The tasting room at De Morgenzon is situated on a gorgeous hillside with breathtaking views, and an impressive flower garden surrounding the tasting room and vineyards. As you walk from the parking lot to the tasting room, the sound of classical music fills the air, as De Morgenzon’s estate vineyards have Baroque music being played over speakers to the vines on a 24/7 basis. (Through his research, DeMorgenzon owner Hylton Applebaum has found that music has a positive impact on the health of the grapevines and ripening of the grapes.)
My tasting host, Melvin, was a knowledgeable guide through the wines he poured for me: 2014 Sauvignon Blanc, 2014 DMZ Chardonnay, 2014 Reserve Chardonnay, 2014 Reserve Chenin Blanc, 2013 DMZ Syrah, 2013 Reserve Syrah, 2011 Maestro. The star of the tasting for me was the Reserve Chenin Blanc. This wine was aged on the lees (i.e., the spent yeast cells which remain after the fermentation process) for 11 months in giant French oak barrels, called foudres.
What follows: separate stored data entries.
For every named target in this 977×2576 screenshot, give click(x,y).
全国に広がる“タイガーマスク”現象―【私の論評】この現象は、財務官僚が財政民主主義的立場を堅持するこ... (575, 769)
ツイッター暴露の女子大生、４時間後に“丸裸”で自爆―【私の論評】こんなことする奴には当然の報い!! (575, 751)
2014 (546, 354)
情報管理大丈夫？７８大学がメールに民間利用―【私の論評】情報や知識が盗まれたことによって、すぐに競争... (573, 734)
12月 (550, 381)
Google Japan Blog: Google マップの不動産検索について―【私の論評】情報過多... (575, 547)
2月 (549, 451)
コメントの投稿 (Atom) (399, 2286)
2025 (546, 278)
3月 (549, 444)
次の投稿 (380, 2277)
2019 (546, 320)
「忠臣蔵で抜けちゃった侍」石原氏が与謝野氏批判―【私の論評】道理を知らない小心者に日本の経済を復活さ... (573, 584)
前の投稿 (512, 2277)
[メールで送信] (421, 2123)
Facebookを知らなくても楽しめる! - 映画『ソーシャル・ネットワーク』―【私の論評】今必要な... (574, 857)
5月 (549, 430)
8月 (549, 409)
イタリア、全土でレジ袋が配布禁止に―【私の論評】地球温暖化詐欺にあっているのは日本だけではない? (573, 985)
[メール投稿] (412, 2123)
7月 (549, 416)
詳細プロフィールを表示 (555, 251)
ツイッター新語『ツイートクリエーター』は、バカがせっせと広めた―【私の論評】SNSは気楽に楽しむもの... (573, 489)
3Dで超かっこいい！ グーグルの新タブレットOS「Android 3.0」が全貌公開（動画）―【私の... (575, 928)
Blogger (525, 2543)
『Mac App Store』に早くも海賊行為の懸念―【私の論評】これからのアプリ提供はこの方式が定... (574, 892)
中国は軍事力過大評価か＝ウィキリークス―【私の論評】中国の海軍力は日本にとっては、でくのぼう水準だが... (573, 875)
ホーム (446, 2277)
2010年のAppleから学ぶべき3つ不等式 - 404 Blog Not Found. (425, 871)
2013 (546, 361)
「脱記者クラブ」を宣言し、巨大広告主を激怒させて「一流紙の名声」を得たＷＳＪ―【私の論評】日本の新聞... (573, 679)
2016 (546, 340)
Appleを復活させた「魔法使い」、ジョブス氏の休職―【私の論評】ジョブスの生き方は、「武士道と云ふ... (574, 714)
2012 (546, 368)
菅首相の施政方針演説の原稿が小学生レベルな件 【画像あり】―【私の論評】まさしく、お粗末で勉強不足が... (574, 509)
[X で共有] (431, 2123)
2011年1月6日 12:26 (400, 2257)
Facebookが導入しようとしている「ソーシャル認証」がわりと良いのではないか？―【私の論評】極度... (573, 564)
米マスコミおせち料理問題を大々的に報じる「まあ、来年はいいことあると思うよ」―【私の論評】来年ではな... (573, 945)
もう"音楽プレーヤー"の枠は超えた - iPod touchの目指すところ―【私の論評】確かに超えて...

There’s lots of white peach and pear on the nose and palate, with just hints of vanilla and spicy white pepper to make it round, layered and delicious. Score another fantastic bottle for the collection!
The winery I’d planned to visit after De Morgenzon turned out to be closed on Mondays, so (again, per Game Plan Item #3 in my pre-game strategy) I asked Melvin for a few suggestions of wineries that were close by that might be worth visiting that afternoon. He suggested that I stop in to a small winery just down the road for some brilliant wines…including Pinotage.
A Brief Interlude On the Topic of Pinotage
As any good tasting room host in South Africa can tell you, Pinotage is a grape variety which is a cross of the Pinot Noir and Hermitage (otherwise known as Cinsault) grapes, and was created by a professor at Stellenbosch University. Although the grape is planted in other countries, the majority of Pinotage is planted in South Africa. Depending on whom you ask – and where you’re doing the asking – Pinotage is either a unique pride of the South African wine industry, or its most problematic scourge.
South Africa is a new kid on the block as a producer of fine wine for global markets. For political and other reasons, the industry’s track record extends only 20-30 years, and during that time, there was some really terrible Pinotage wine being produced and exported to international markets. During the winemaking process, Pinotage has the tendency to develop a chemical called isoamyl acetate, which can make the wine smell sweet (like bananas – quite undesirable, particularly in a dry red wine)…or like nail polish (ewwww). Unfortunately, this led to South African wines in general – not just Pinotage – being painted (no pun intended) with a broad and negative brush.
The folks I spoke to during my trip appreciate the image problem created by bad Pinotage, and are working hard to produce quality wines – including excellent Pinotage – to increase the standing of South African wines on the global stage. They are also quick to point out that Pinotage represents a small (just over 6%) percentage of overall wine grape plantings in South Africa, and is the third most planted red grape, behind Cabernet Sauvignon and Shiraz/Syrah.